(Dataset extract Opens)
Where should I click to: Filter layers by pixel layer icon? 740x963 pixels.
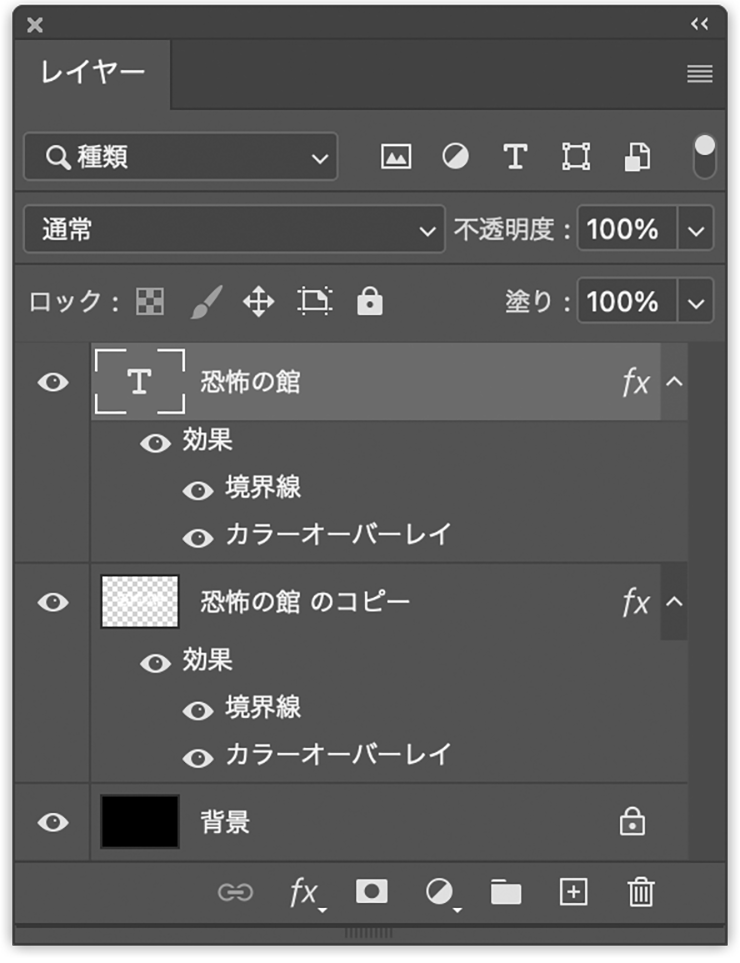(x=396, y=157)
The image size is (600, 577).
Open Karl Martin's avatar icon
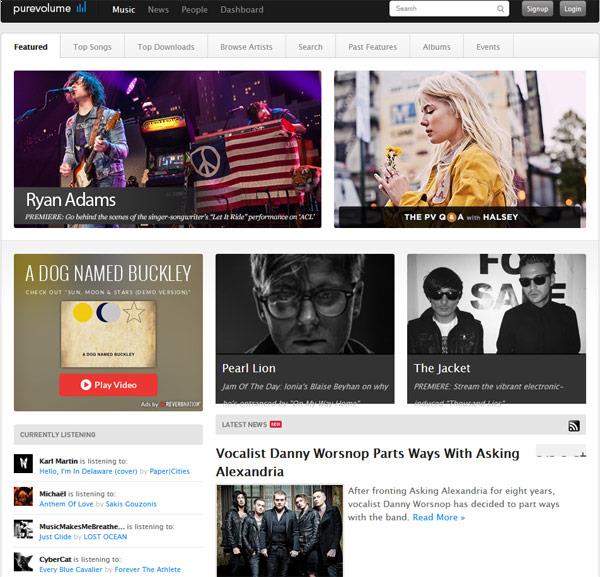click(23, 463)
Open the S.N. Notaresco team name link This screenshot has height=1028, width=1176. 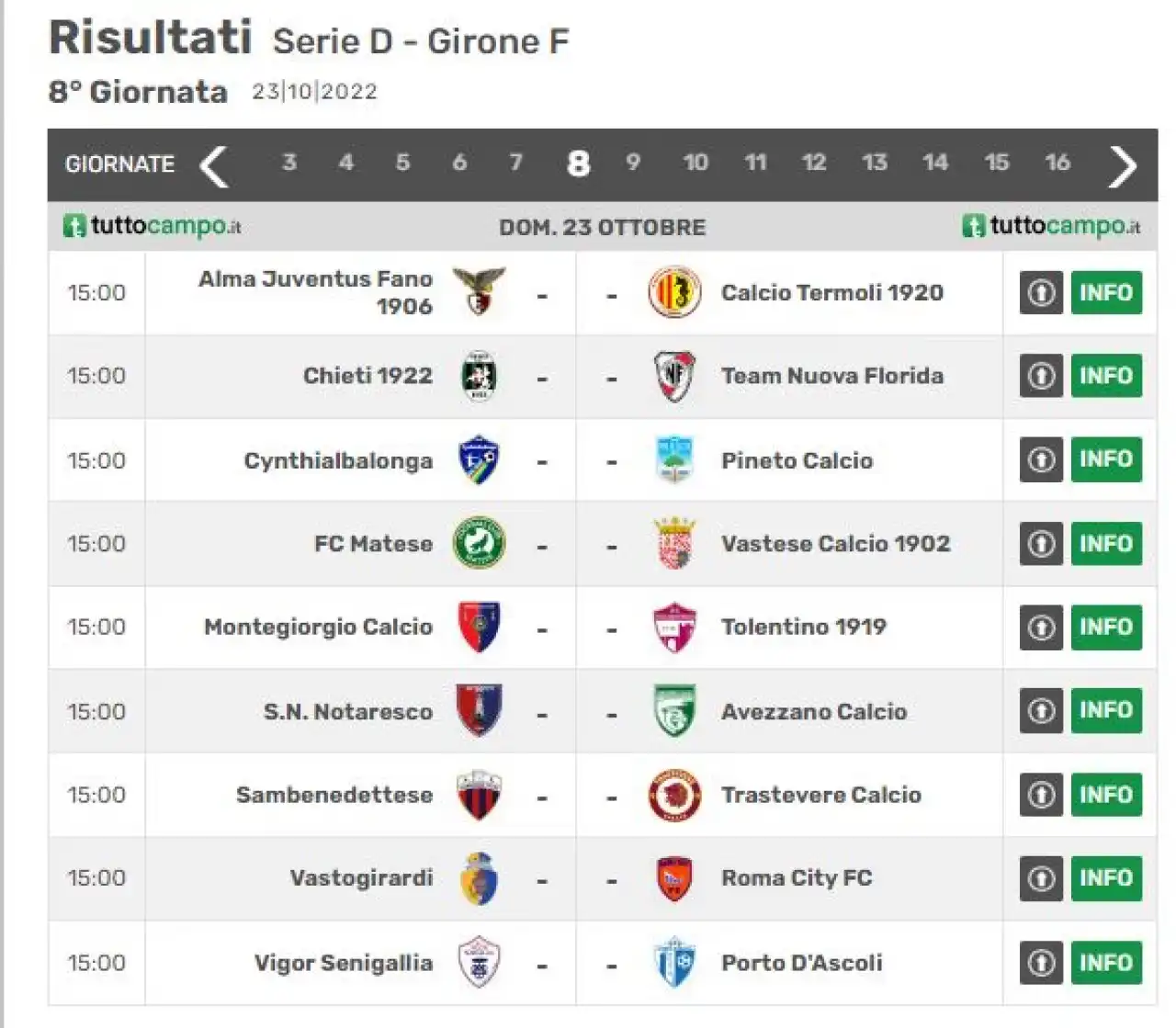click(x=348, y=712)
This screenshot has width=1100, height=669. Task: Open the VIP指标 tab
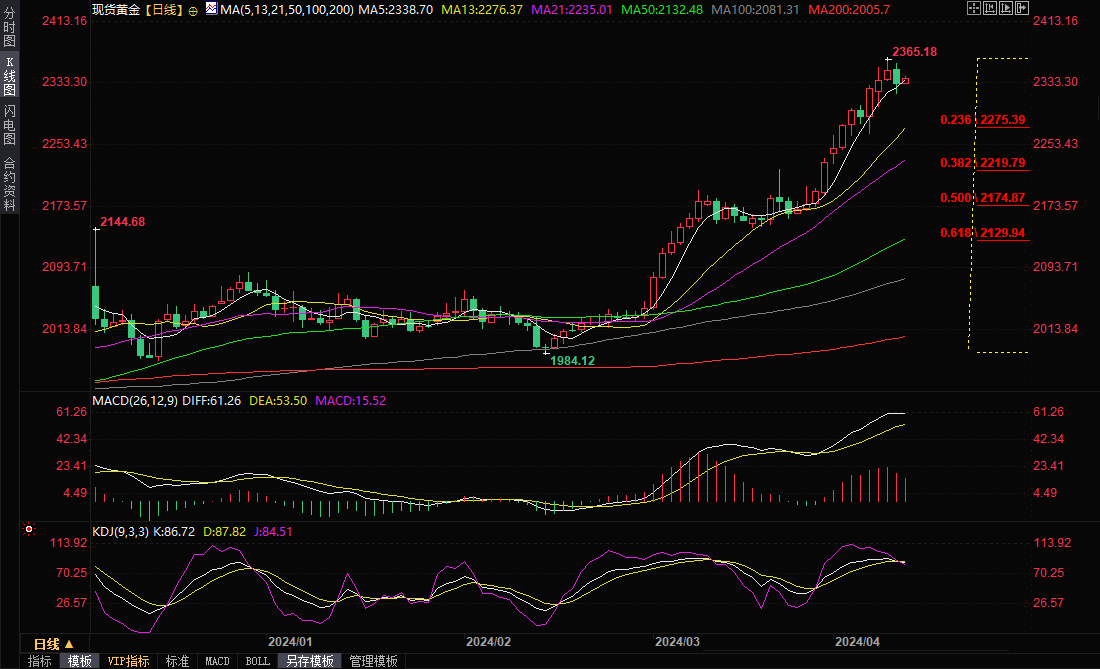128,661
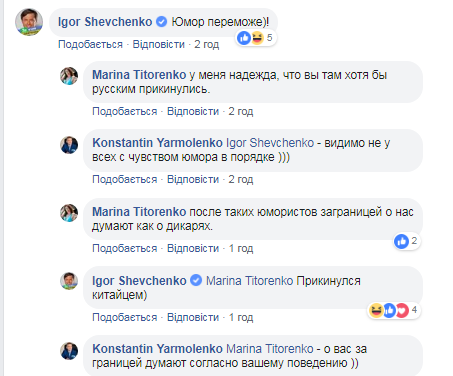Reply to Konstantin Yarmolenko's 'чувством юмора' comment
453x376 pixels.
click(x=193, y=179)
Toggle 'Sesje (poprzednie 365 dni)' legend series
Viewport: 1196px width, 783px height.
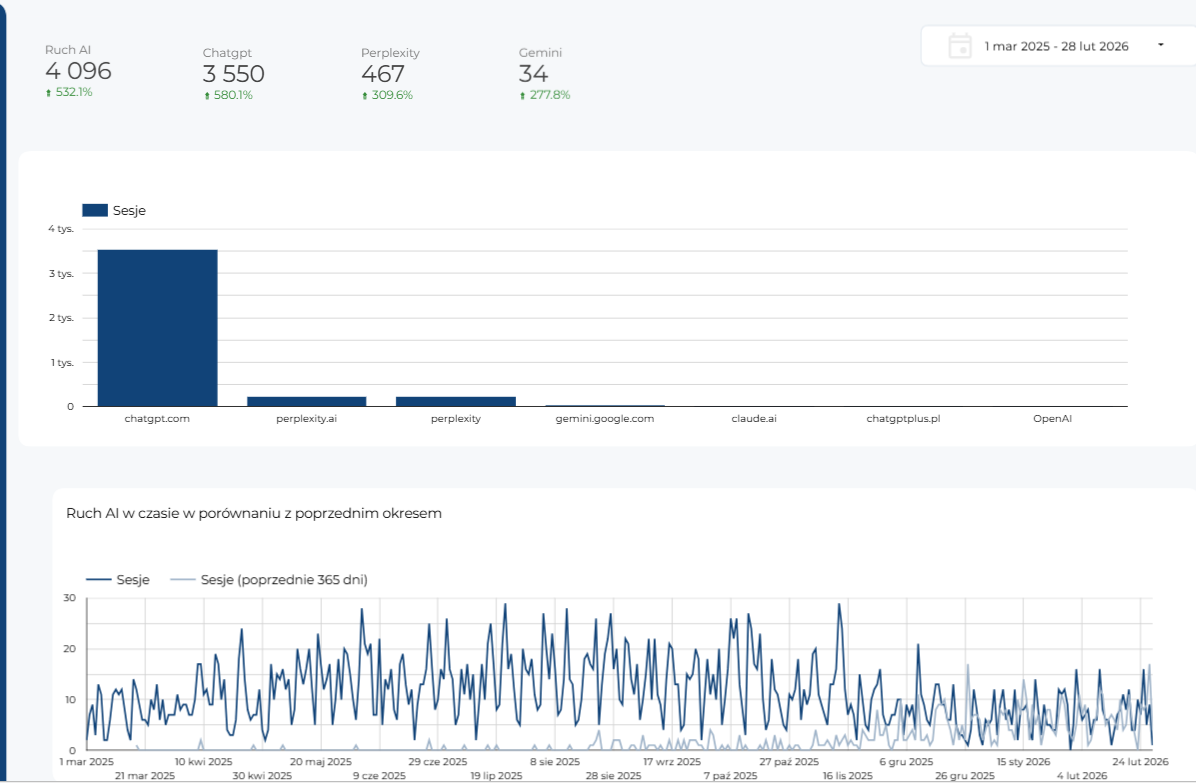pyautogui.click(x=269, y=579)
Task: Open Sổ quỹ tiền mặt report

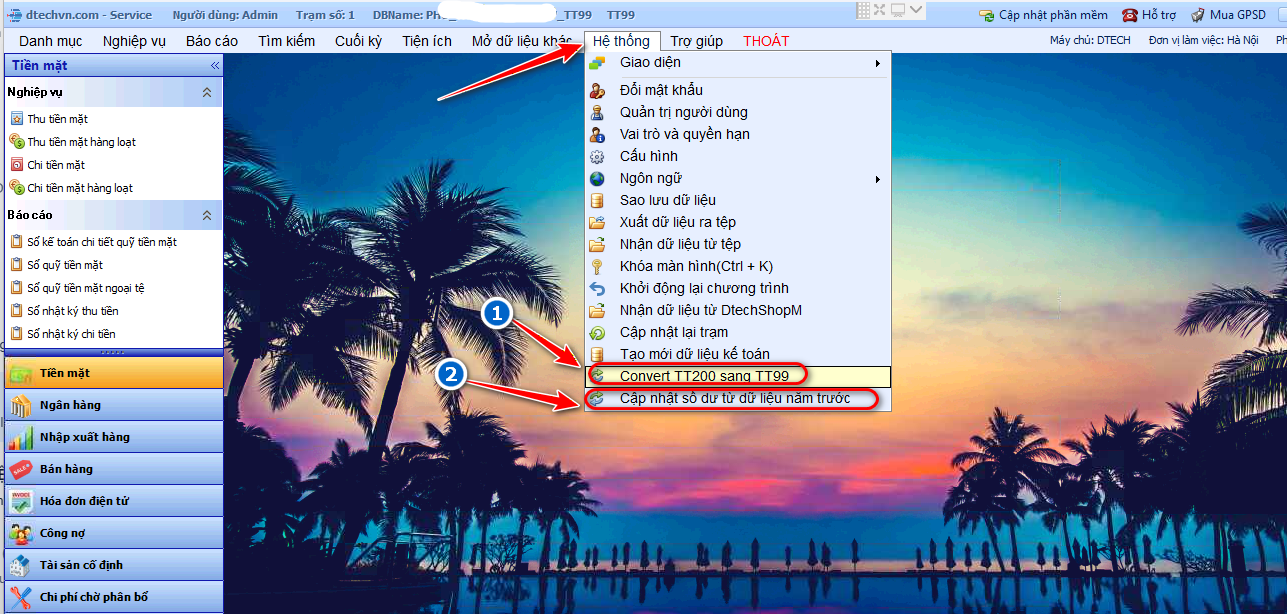Action: point(65,265)
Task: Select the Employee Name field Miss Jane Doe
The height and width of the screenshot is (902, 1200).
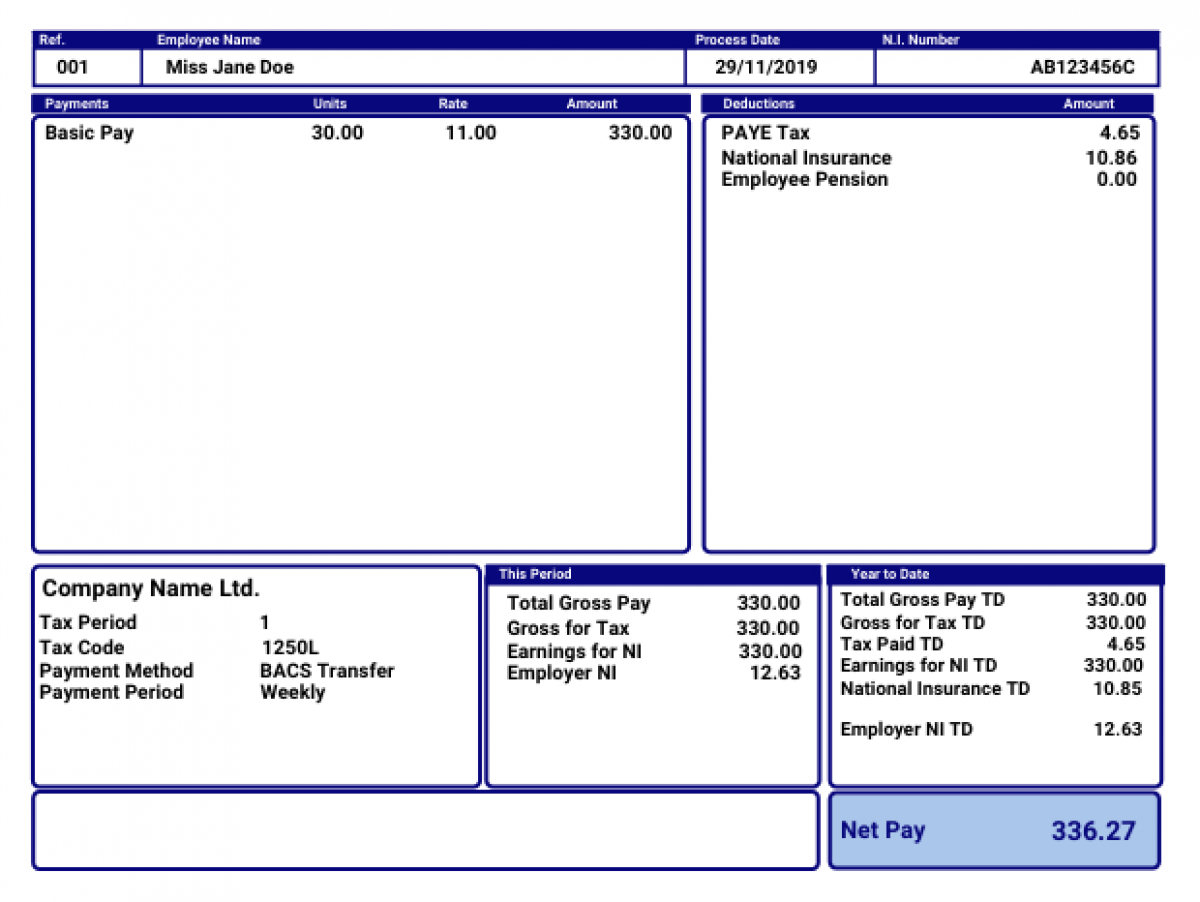Action: coord(225,67)

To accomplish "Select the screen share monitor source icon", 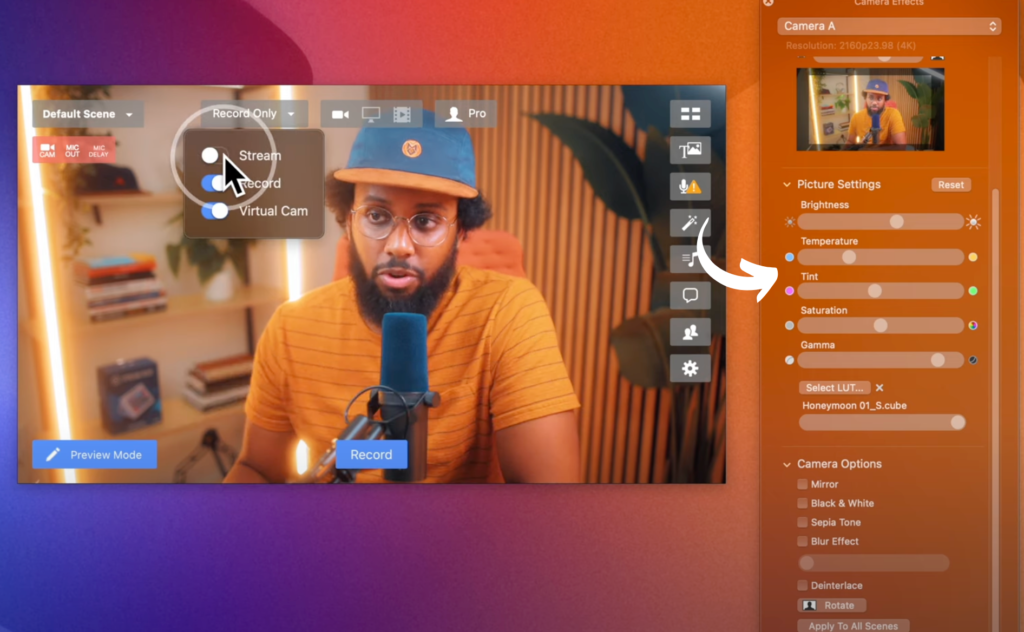I will pyautogui.click(x=371, y=114).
(Dataset extract Closes)
Exercise objective —
With the pictures omitted, copy the entries above exactly from the line containing "Toggle 'Sesje (poprzednie" through the line containing "Task: Select the", both lines included.

Answer section —
Toggle 'Sesje (poprzednie 365 dni)' legend series
Viewport: 1196px width, 783px height.
pyautogui.click(x=269, y=579)
Task: Open Sổ quỹ tiền mặt report

Action: point(65,265)
Task: Select the Employee Name field Miss Jane Doe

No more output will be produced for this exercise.